** Task directions **
Return an exact copy of the lines from the one holding "The height and" to the end of the data, including both the starting and final lines. Leave the pictures out.

** Records supplied **
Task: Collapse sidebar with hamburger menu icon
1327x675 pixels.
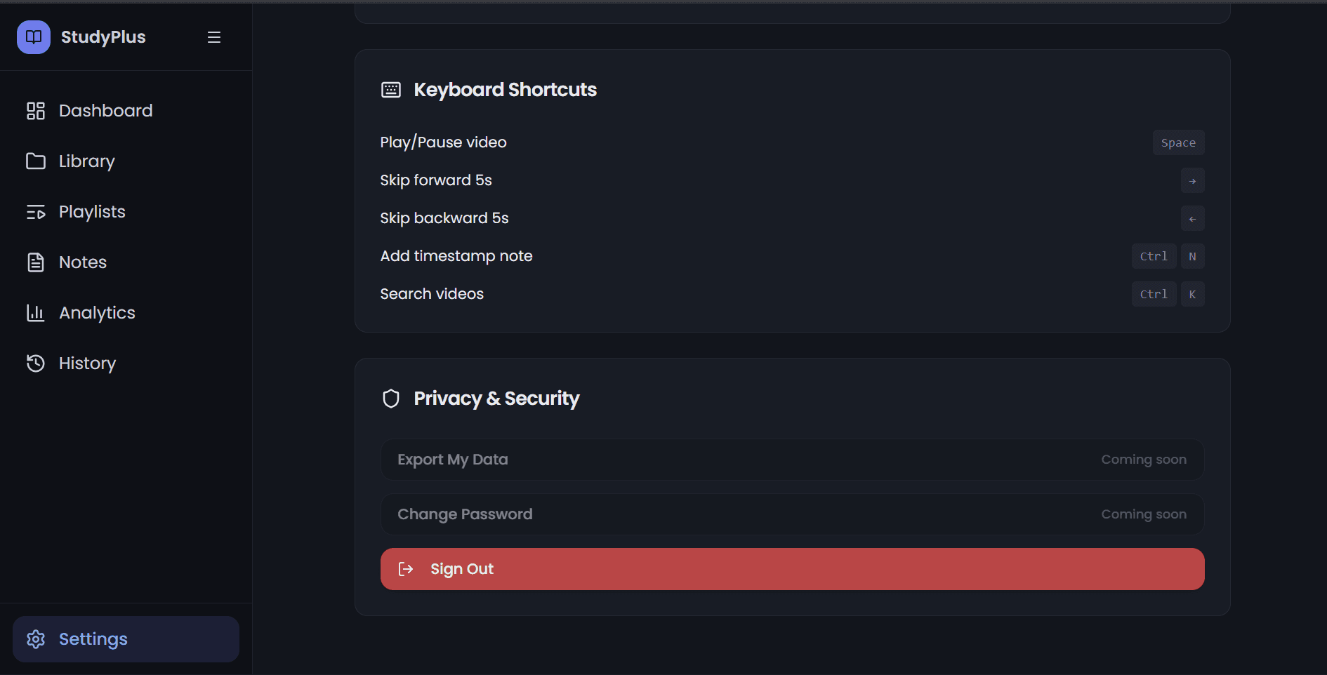Action: click(214, 37)
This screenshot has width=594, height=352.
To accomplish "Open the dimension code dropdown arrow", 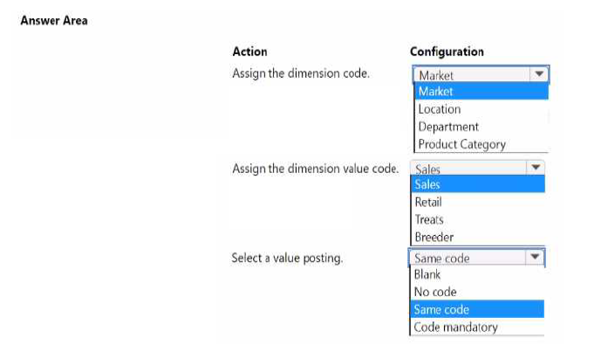I will tap(539, 74).
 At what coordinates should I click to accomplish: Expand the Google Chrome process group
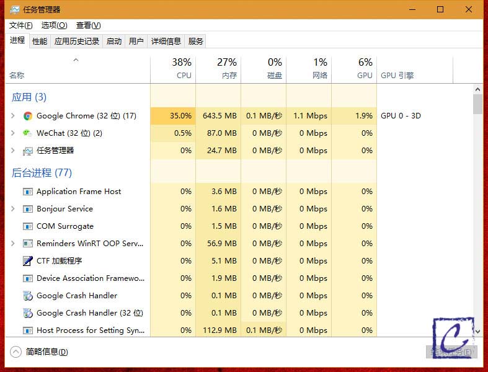[13, 116]
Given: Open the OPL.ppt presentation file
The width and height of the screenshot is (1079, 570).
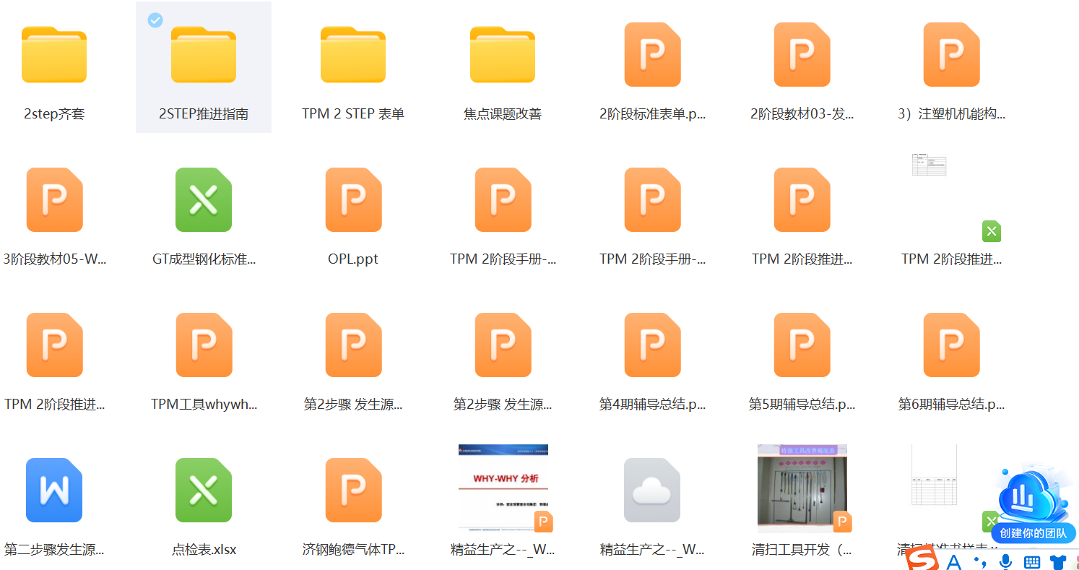Looking at the screenshot, I should tap(353, 200).

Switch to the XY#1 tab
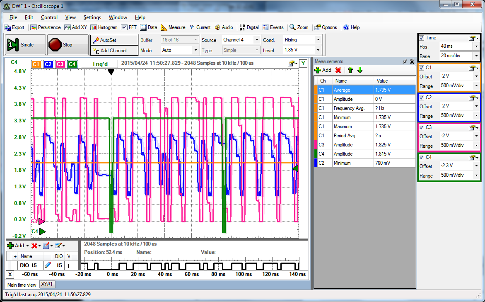(x=47, y=285)
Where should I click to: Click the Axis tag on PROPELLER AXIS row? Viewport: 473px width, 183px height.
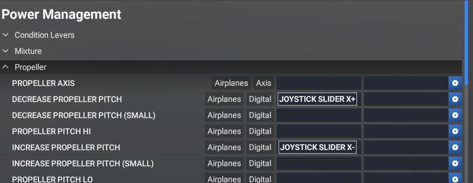tap(264, 83)
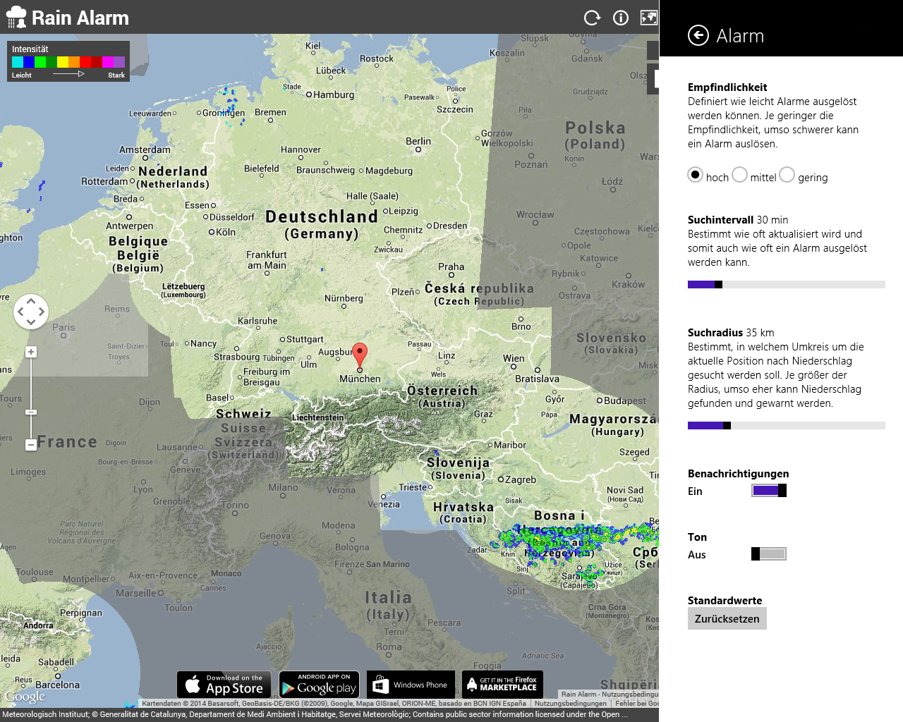Open the info icon in header
This screenshot has height=722, width=903.
[x=621, y=18]
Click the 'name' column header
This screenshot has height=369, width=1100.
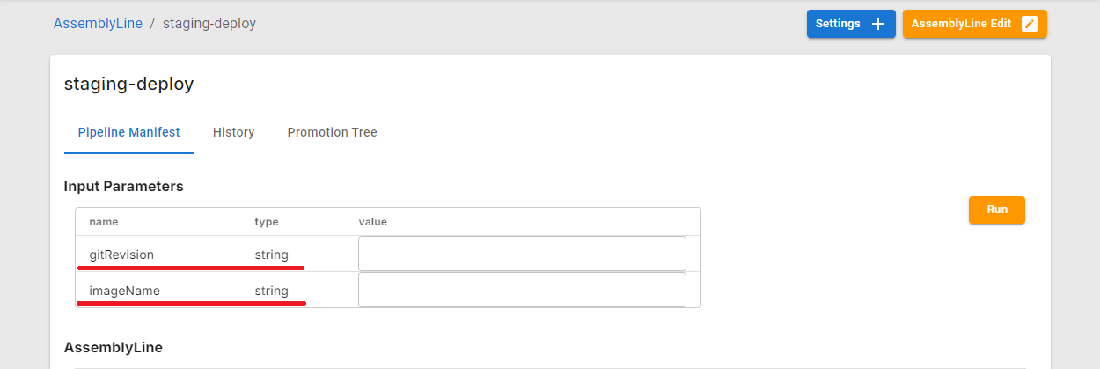(104, 222)
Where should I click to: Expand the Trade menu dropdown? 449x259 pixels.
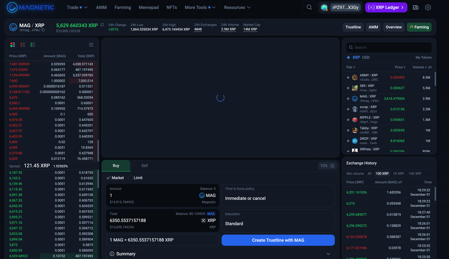coord(77,7)
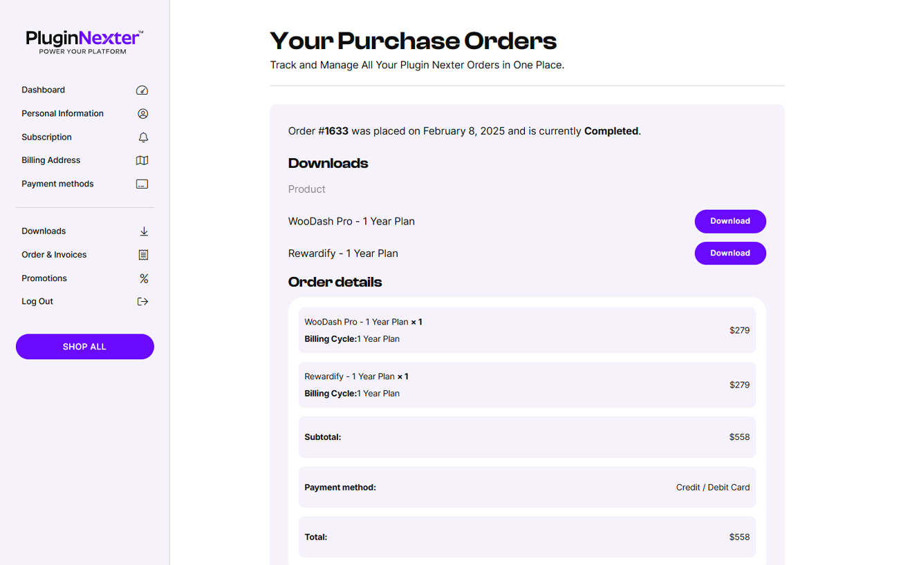899x565 pixels.
Task: Open the Dashboard menu item
Action: tap(43, 90)
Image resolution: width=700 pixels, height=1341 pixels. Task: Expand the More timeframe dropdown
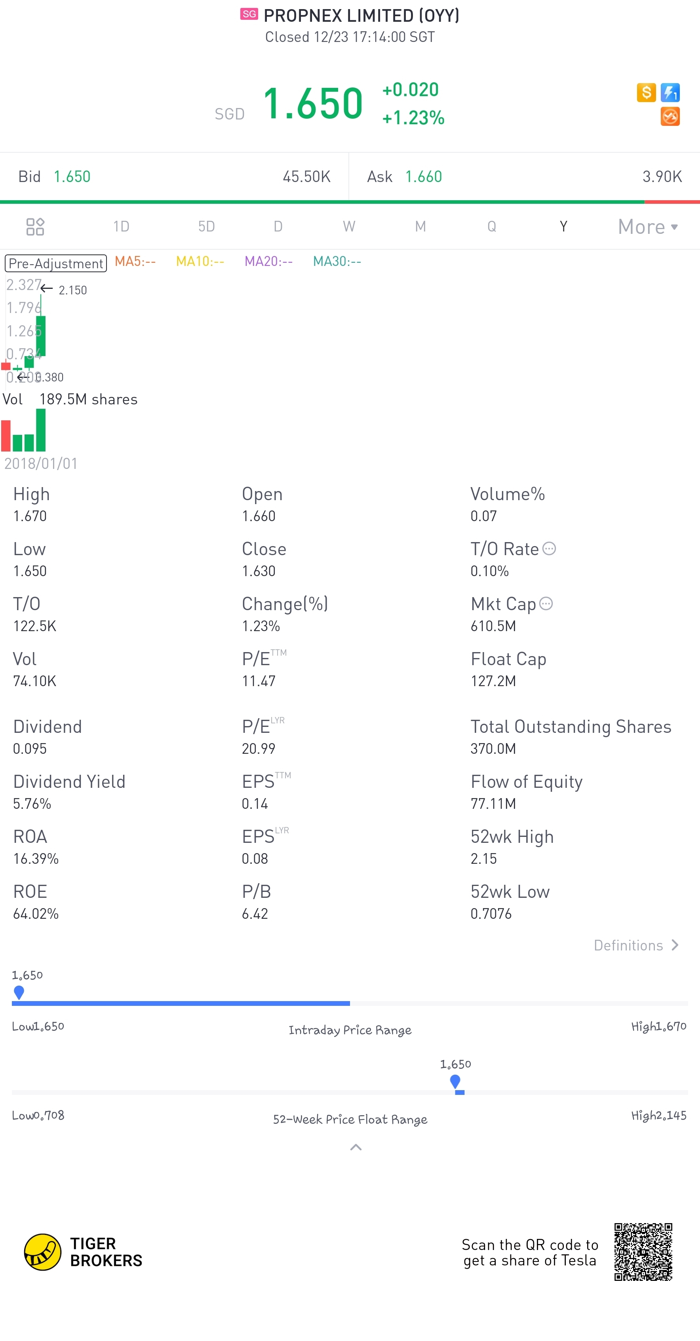[648, 226]

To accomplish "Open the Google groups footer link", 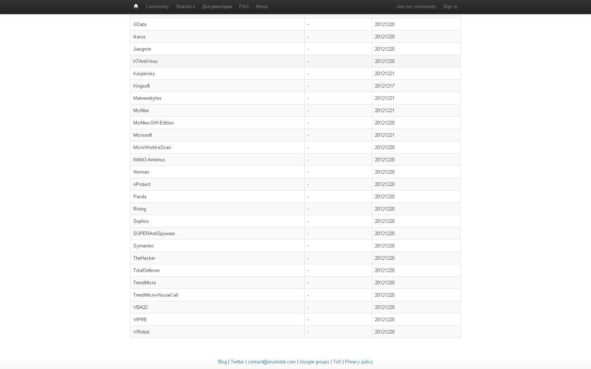I will 314,362.
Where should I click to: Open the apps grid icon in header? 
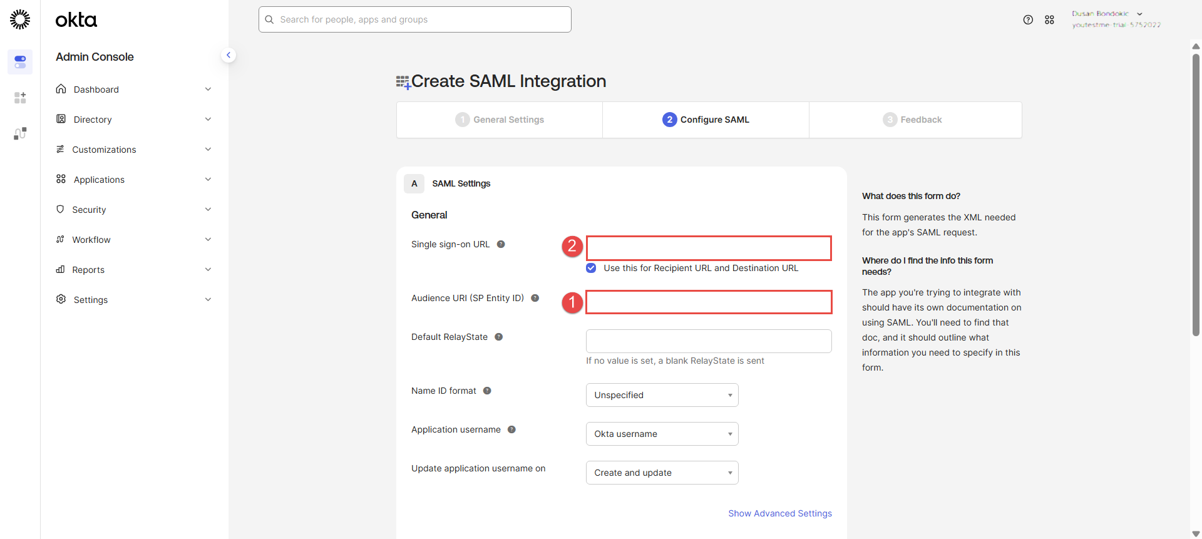click(1049, 19)
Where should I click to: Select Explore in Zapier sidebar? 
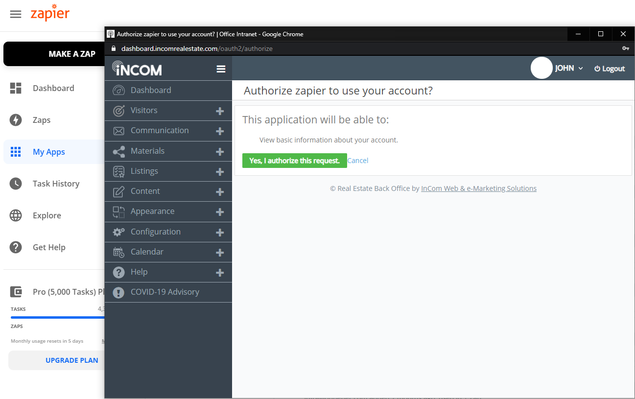pyautogui.click(x=47, y=215)
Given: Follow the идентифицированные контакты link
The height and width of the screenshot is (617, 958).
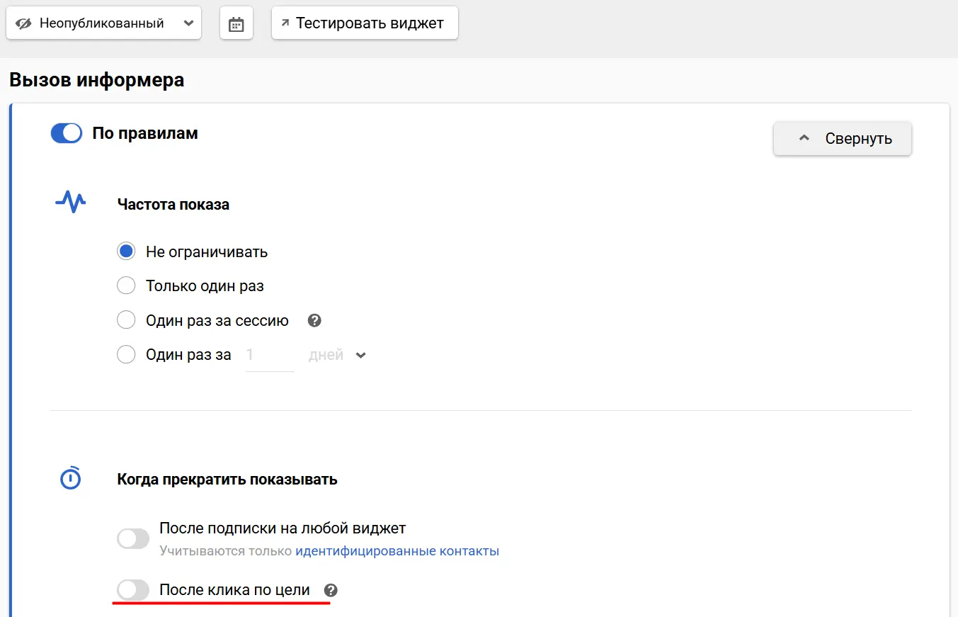Looking at the screenshot, I should tap(397, 551).
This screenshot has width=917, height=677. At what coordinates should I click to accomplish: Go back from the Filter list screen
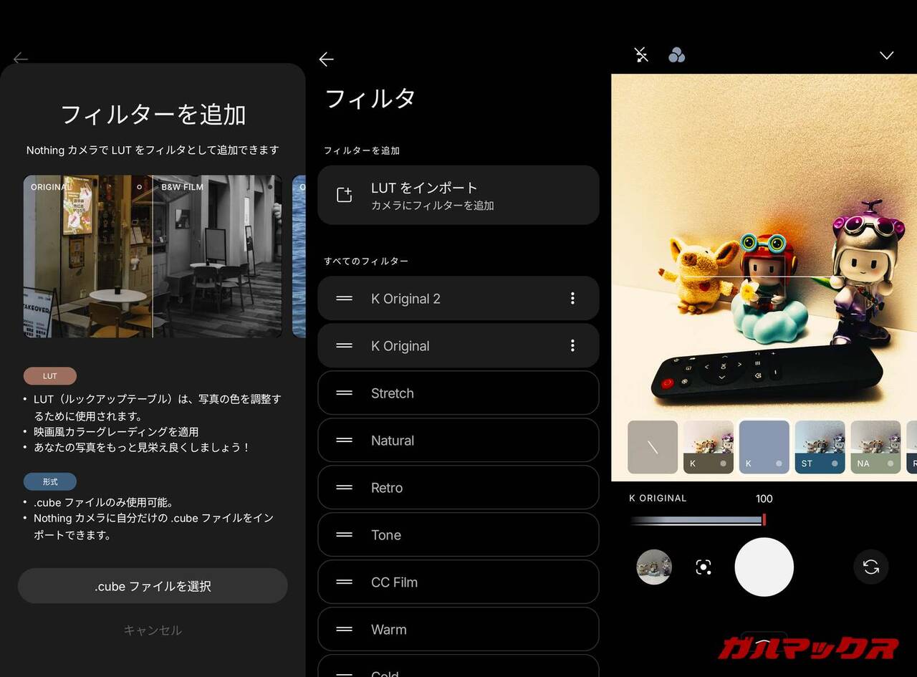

** Task answer **
The height and width of the screenshot is (617, 958).
Looking at the screenshot, I should tap(397, 551).
This screenshot has width=917, height=677. At what coordinates should I click to accomplish: Go back from the Filter list screen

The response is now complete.